Requirement 1: Which equation numbers appear anywhere in the passage on decoupling capacitor sizing, including those cited in the prose and those used as labels?
Requirement 2: Can you transcribe the passage on decoupling capacitor sizing, beginning at the words "For comparison with" and stopping after "between 0 and 0.2."?
Requirement 3: In the passage on decoupling capacitor sizing, what range is the margin coefficient ε generally set to?

As indicated by Equations (6), (10) and (13), under given conditions of grid voltage level, number of cascaded modules, and reactive power compensation, the voltage ripple across the decoupling capacitor is solely determined by its capacitance value if the influence of the decoupling inductor and filter inductor is neglected. Assuming U_fluct as the amplitude of the decoupling capacitor voltage ripple, and based on Equations (10) and (13), the expression for the voltage ripple amplitude in Equation (6) can be simplified to

$$U_{\mathrm{fluct}}=\sqrt{{\left({\displaystyle \frac{U_{\mathrm{s}}}{2N}}\right)}^2+{\displaystyle \frac{U_{\mathrm{s}}^2}{4N^2}}-{\displaystyle \frac{U_{\mathrm{s}}{I}_{\mathrm{o}}}{4N\omega C_{\mathrm{r}}}}}$$

(23)

From the constraints of the modulation conditions, it follows that

$$U_{\mathrm{fluct}}\le {\displaystyle \frac{U_{\mathrm{dc}}}{2}}$$

(24)

By combining Equations (23) and (24), the ideal decoupling capacitance value is obtained as

$$C_{\mathrm{r}}\le {\displaystyle \frac{N{U}_{\mathrm{s}}{I}_{\mathrm{o}}}{2\omega U_{\mathrm{s}}^2-\omega N^2{U}_{\mathrm{dc}}^2}}$$

(25)

For comparison with the capacitance value of a conventional cascaded H-bridge STATCOM, let the DC-side capacitance of the conventional cascaded H-bridge STATCOM be denoted as C_d. The expression for it is derived as

$$C_{\mathrm{d}}={\displaystyle \frac{\left(1+\epsilon \right)U_{\mathrm{s}}{I}_{\mathrm{o}}}{2N\omega {\lambda }_{\mathrm{d}}{U}_{\mathrm{dc}}^2}}$$

(26)

In Equation (26) λ_d represents the allowable ripple range of the DC-side voltage, typically selected as 5% to 10% of U_dc, while ε denotes a margin coefficient generally set between 0 and 0.2.

Entries provided:
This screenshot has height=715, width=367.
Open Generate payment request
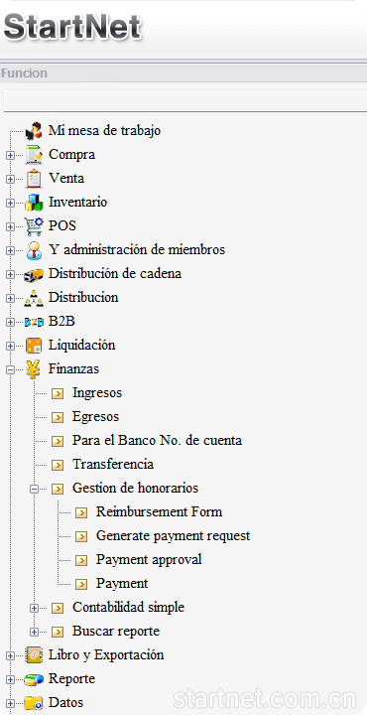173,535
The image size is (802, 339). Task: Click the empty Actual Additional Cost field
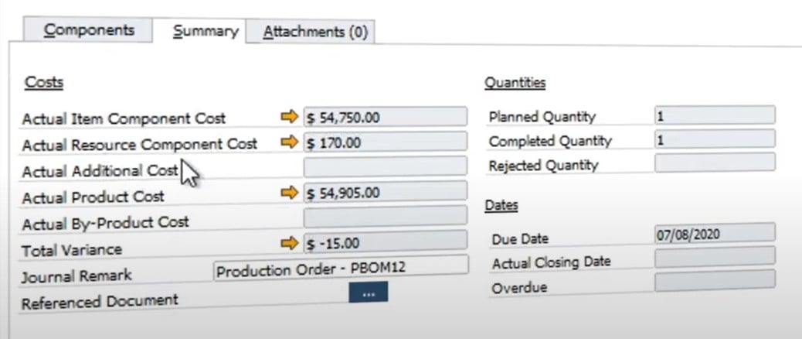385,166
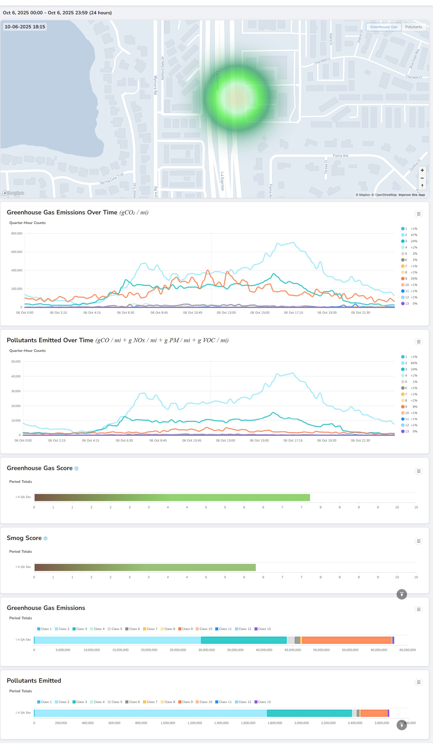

Final result 1: (6), (10), (13), (23), (24), (25), (26)

Final result 2:
For comparison with the capacitance value of a conventional cascaded H-bridge STATCOM, let the DC-side capacitance of the conventional cascaded H-bridge STATCOM be denoted as C_d. The expression for it is derived as

$$C_{\mathrm{d}}={\displaystyle \frac{\left(1+\epsilon \right)U_{\mathrm{s}}{I}_{\mathrm{o}}}{2N\omega {\lambda }_{\mathrm{d}}{U}_{\mathrm{dc}}^2}}$$

(26)

In Equation (26) λ_d represents the allowable ripple range of the DC-side voltage, typically selected as 5% to 10% of U_dc, while ε denotes a margin coefficient generally set between 0 and 0.2.

Final result 3: Between 0 and 0.2.